Le déploiement sectoriel de l’industrie s’effectuera selon les choix retenus par la stratégie industrielle et qui appellent une action sur trois plans complémentaires : valorisation des ressources naturelles, densification du tissu industriel et promotion de nouvelles industries.

  • La valorisation des ressources naturelles - L’objectif recherché est de promouvoir les industries qui permettront à l’Algérie de mieux exploiter ses atouts naturels et de passer du stade de simple exportateur de produits primaires vers celui de producteur et d’exportateur de biens transformés, à technologie plus élaborée et à plus forte valeur ajoutée. Les branches identifiées à ce niveau concernent en particulier la pétrochimie, les fibres synthétiques, les fertilisants, la sidérurgie (acier), la métallurgie non ferreuse (aluminium) et les matériaux de construction (liants hydrauliques).

Densification du tissu industriel - Il s’agit d’encourager les industries qui contribuent à l’intégration d’activités actuellement situées aux dernières étapes de la chaîne de production. Les industries susceptibles de favoriser cette remontée des filières sont celles généralement liées à l’assemblage et au conditionnement : industries électriques et électroniques, industries pharmaceutiques et vétérinaires, industries agroalimentaires, industries des biens d’équipement.

  • Promotion de nouvelles industries – Une attention particulière sera accordée à la promotion des industries qui sont soit inexistantes (nouvelles industries) soit pour lesquelles l’Algérie accuse un retard régional. Il s’agit en particulier des industries liées aux TIC et à l’automobile.

Le déploiement spatial de l’industrie, deuxième dimension du déploiement industriel, ne peut plus se confiner à la configuration actuelle des zones industrielles et devra obéir à une vision plus moderne et à des notions plus fécondes, telles que les Zones de développement industriel intégré (ZDII), les Technopoles ou les Zones spécialisées.

Certains de ces espaces ont été localisés et leur mise en place se fera progressivement.

  • Leur développement permettra de créer des synergies en exploitant la concentration spatiale des activités économiques et en mettant en réseau les entreprises, les établissements publics de régulation ainsi que les structures de recherche, de formation et d’expertise.
  • Grâce aux synergies qui seront ainsi créées, ces nouveaux espaces auront pour effet d’engendrer un véritable microclimat d’affaires et d’intensifier l’investissement.

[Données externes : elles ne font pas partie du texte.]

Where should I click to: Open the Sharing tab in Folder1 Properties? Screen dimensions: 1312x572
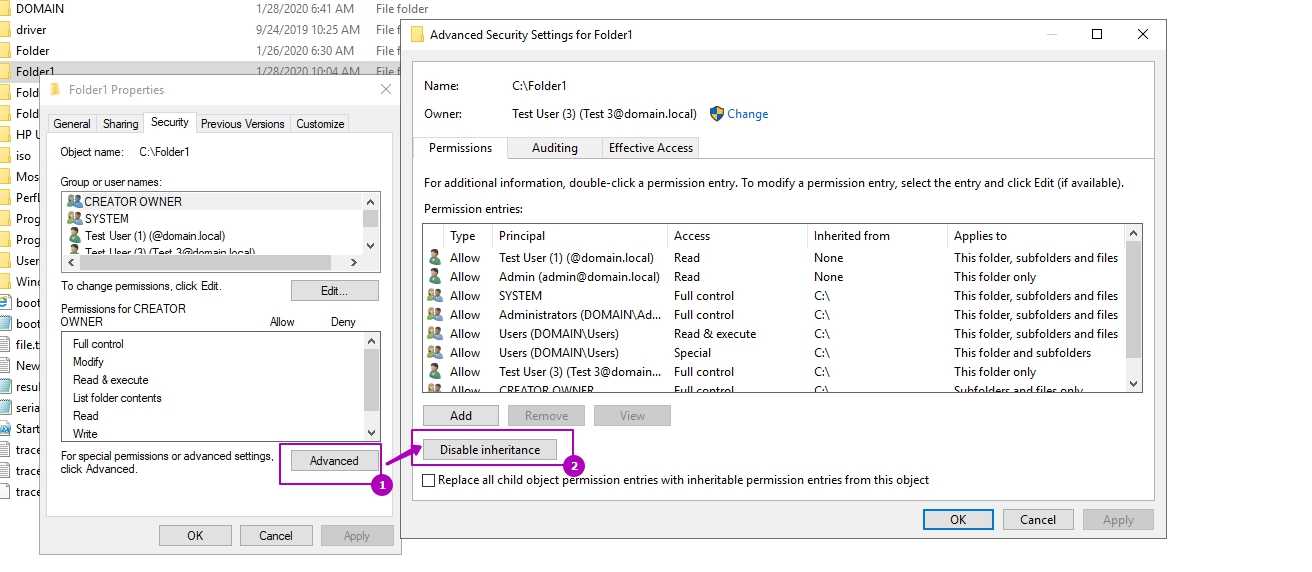[x=120, y=124]
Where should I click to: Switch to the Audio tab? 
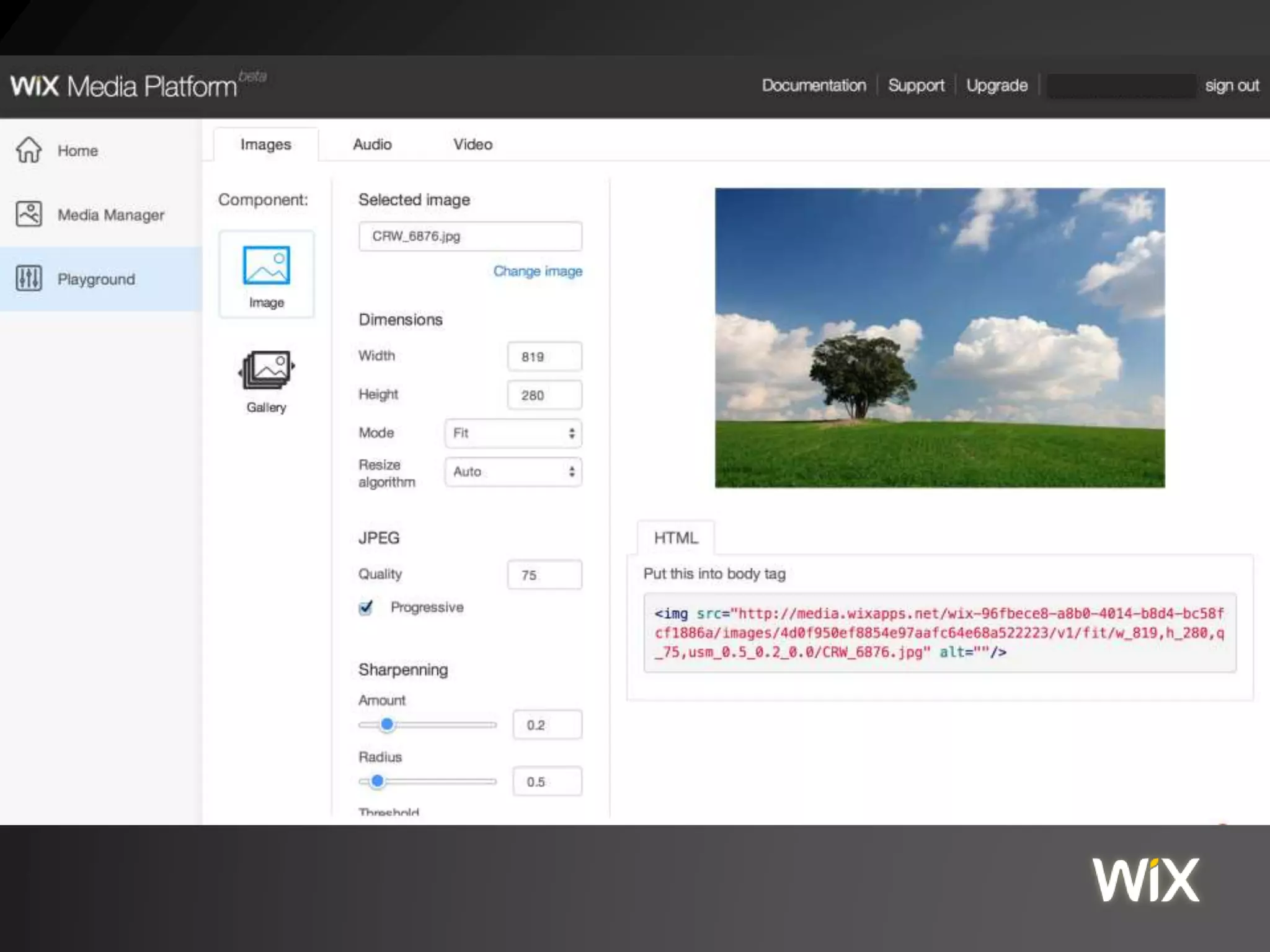point(372,144)
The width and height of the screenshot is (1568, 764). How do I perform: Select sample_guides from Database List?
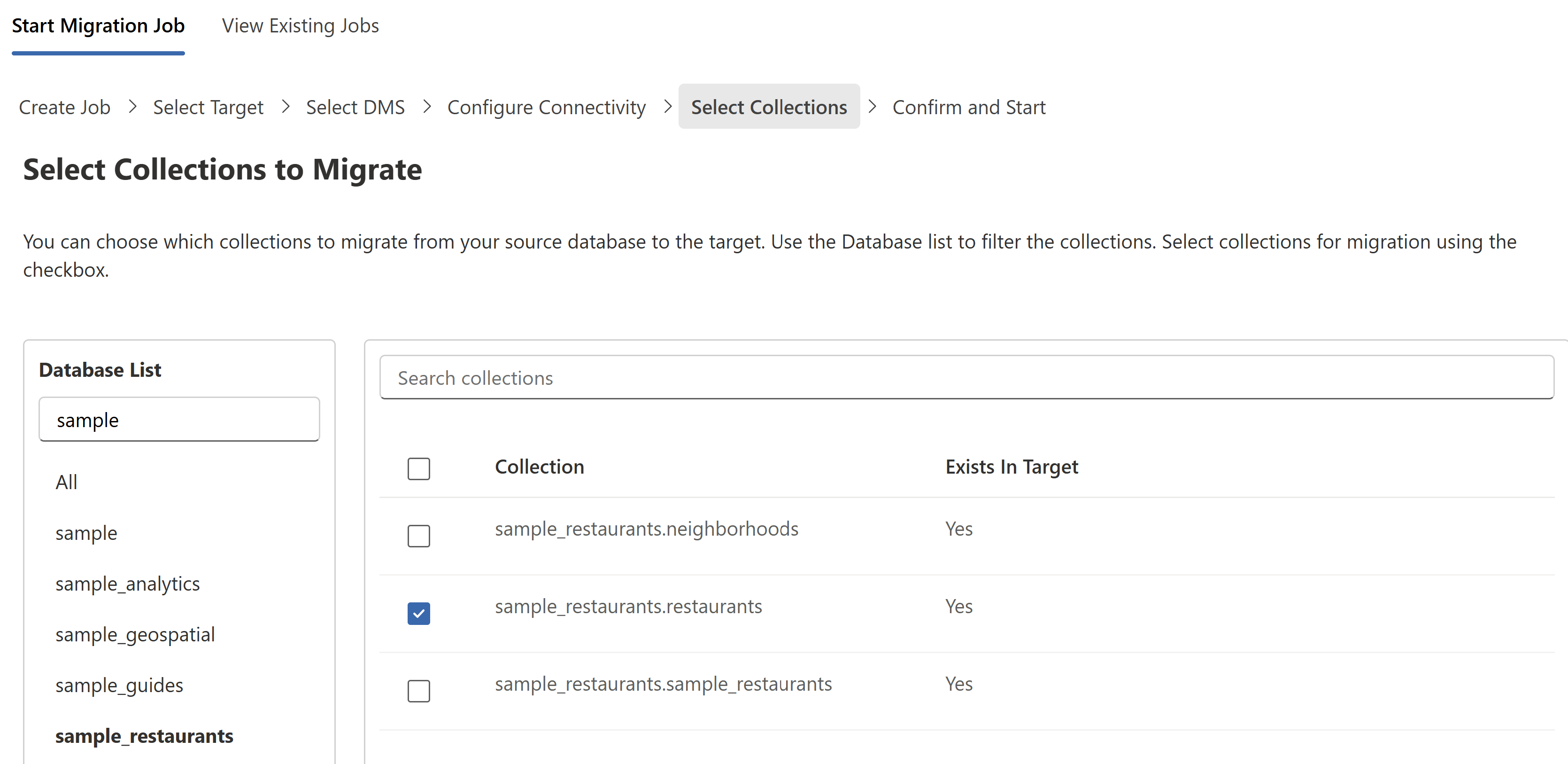(119, 686)
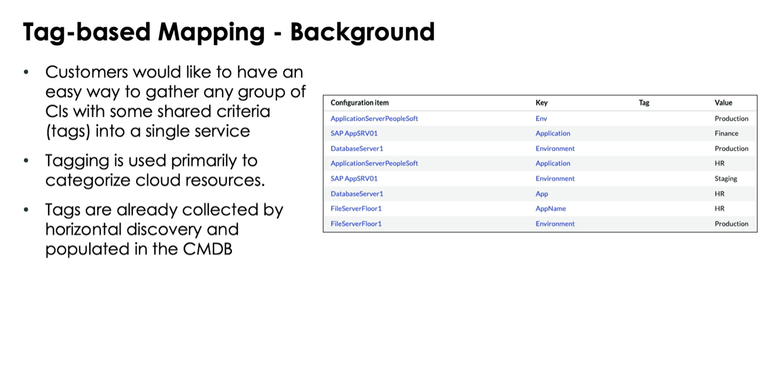
Task: Click the App key link
Action: 541,194
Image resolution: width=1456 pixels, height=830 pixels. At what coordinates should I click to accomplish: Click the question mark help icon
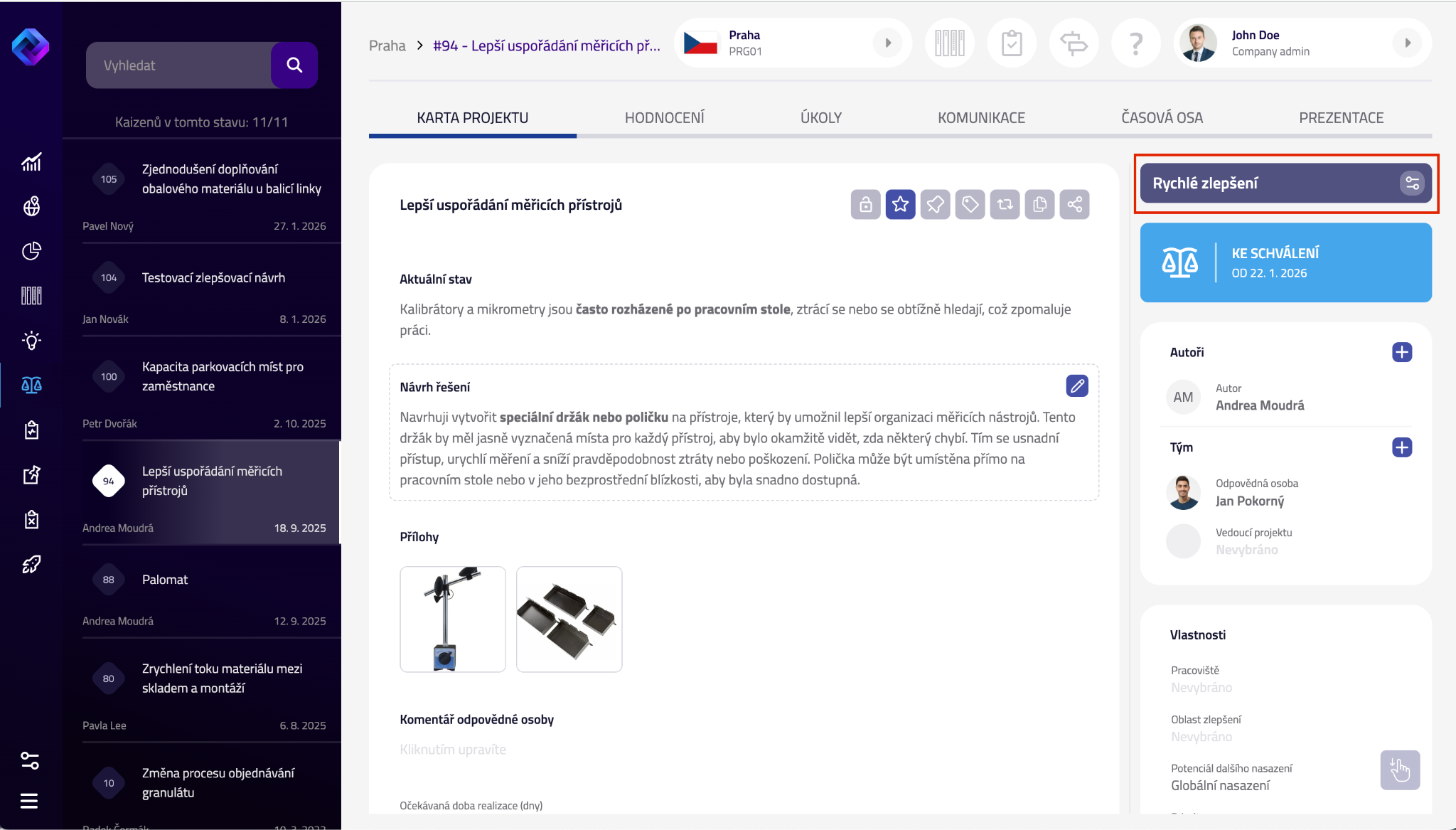tap(1136, 44)
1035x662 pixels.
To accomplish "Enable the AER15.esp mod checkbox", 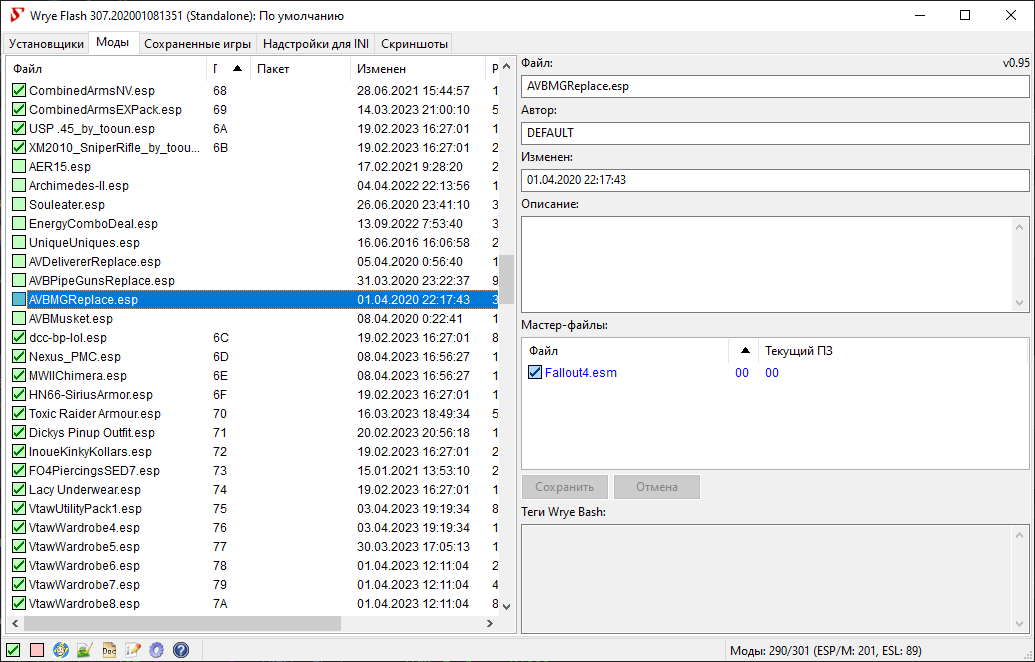I will (19, 167).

Les politiques de développement industriel couvrent quatre grands domaines : mise à niveau des entreprises, innovation, développement des ressources humaines et promotion de l’investissement direct étranger :

  • La mise à niveau des entreprises fait l’objet d’un programme de modernisation des entreprises, dont les objectifs et les modalités de gestion s’inscrivent dans le cadre de la stratégie d’industrialisation.
  • L’innovation et la production des idées sont aujourd’hui le moteur du développement. Un système d’innovation endogène doit nourrir le développement du secteur industriel algérien. Or ce processus, qui ne pourra pas être assuré par la seule dynamique du marché, nécessite l’intervention des pouvoirs publics. Un système national d’innovation (SNI) sera élaboré et mis en place pour soutenir une politique de promotion et de développement du progrès technique.
  • Le développement des ressources humaines et des qualifications est une des orientations fortes de la stratégie industrielle. Celle-ci considère que le capital humain est non seulement un facteur de production au même titre que le capital physique mais qu’il est également un puissant facteur favorisant l’absorption des technologies et la modernisation industrielle.
  • La promotion de l’investissement direct étranger (IDE) obéit à une politique visant à mobiliser les apports extérieurs tout les orientant vers le financement des activités à haute intensité capitalistique et la diffusion des nouvelles technologies. Grâce aux multiples économies externes qu’ils génèrent (technologie, organisation, pratiques managériales, élargissement des débouchés vers les marchés internationaux), les IDE jouent un rôle complémentaire et d’entraînement par rapport à l’investissement national.

Une politique active de l’État est nécessaire pour faciliter l’ancrage des IDE dans le tissu industriel et la diffusion de leurs effets externes au profit des entreprises nationales.